Some weeks I feel like I have to stretch to find something interesting to blog about in this week's Come Follow Me reading, but this week there is so much I won't be able to cover it all.
First of all, I am beginning to have more respect for the Gospel of Mark. I had always thought of it as the abbreviated gospel, since it is the shortest and usually most free from commentary. We don't see much "thus we see," in the book of Mark. Even though Mark is a "just the facts" kind of writer, I was impressed with the way he arranges his narrative to each principles.
My first example is in Mark 8, starring in verse 22. A blind man approaches Jesus and asks to be healed. Jesus takes him out of town and then spits on his eyes and asks what he could see. He said he saw men, as trees walking (v.24). Then Jesus put his hands on his eyes again, and he can see clearly.
Immediately Mark recounts Jesus' question about "Who do men say I am" (v. 28) and Peter declares, "Thou art the Christ." (v. 29). In vs 31, it says that Jesus "began to teach them that the Son of man must suffer many things, and ...be killed and after three days rise again." Peter can't handle it, and rebukes the Lord, and then Jesus rebukes Peter.
I don't think that the story of the blind man and the story of Peter were put together by accident. The healing of the blind man is the only account of someone being healed in stages.

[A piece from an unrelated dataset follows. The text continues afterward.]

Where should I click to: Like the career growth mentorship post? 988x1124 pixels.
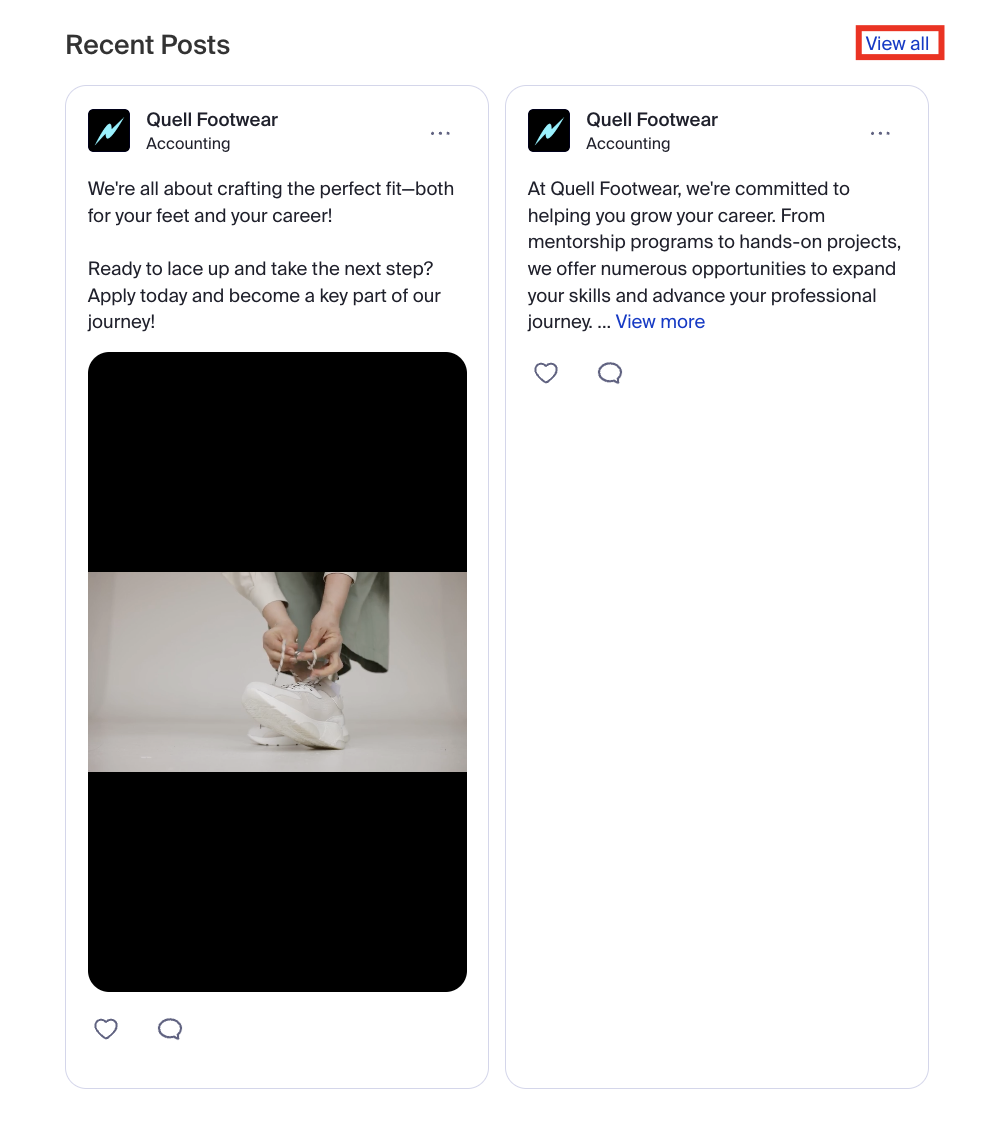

I think is foreshadowed Peter's progression. In vs 29 Peter declares that Jesus is the Christ. He is beginning to see, just as the blind man could see a little after his first administration. But Peter is not yet seeing things clearly because he rebukes Jesus when Jesus says he must die. Just as the blind man regained his sight in steps, Peter was coming to understand Jesus' mission in steps.
The next major story is the mount of Transfiguration. So much of this story harkens back to the Old Testament Tabernacle. The tabernacle was the dwelling place of God on Earth, and when God was present it was overshadowed by a cloud. We see the same elements here. Peter suggests building tabernacles for the three exalted beings. The cloud is there representing the presence of God. Where as the Old Testament Israelites were not able to go into the holy of holies when the cloud was over it, this time, Peter, James, and John were invited into the cloud and heard the voice of God. For members of the Church of Jesus Christ of Latter-Day Saints, there is a bunch of temple imagery here.
Finally I want to jump to Matthew 16: 16-17. Jesus asks the disciples whom men think he is. They respond that people think he is John the Baptist or one of the prophets. Then Jesus asks whom they think he is. Peter responds by declaring "though art the Christ." Jesus says "flesh and bone hath not revealed it unto thee, but my Father which is in Heaven." Several podcasters mentioned that "the coasts of Caesarea" where this exchange takes place was a center of pagan worship. One interpretation of the phrase "flesh and blood hath not revealed it.,," is that it is referencing the pagan practice of killing and animal and looking at its entrails to divine the future. If there were, indeed, people in the city offering to divine a prophecy through this kind of augury, it was no wonder that Jesus said that "flesh and blood" (i.e, the flesh and blood of dead animals used in augury) was no source of true revelation.
So there are my favorite tidbits from this week. Like I said, there was much more I could have written.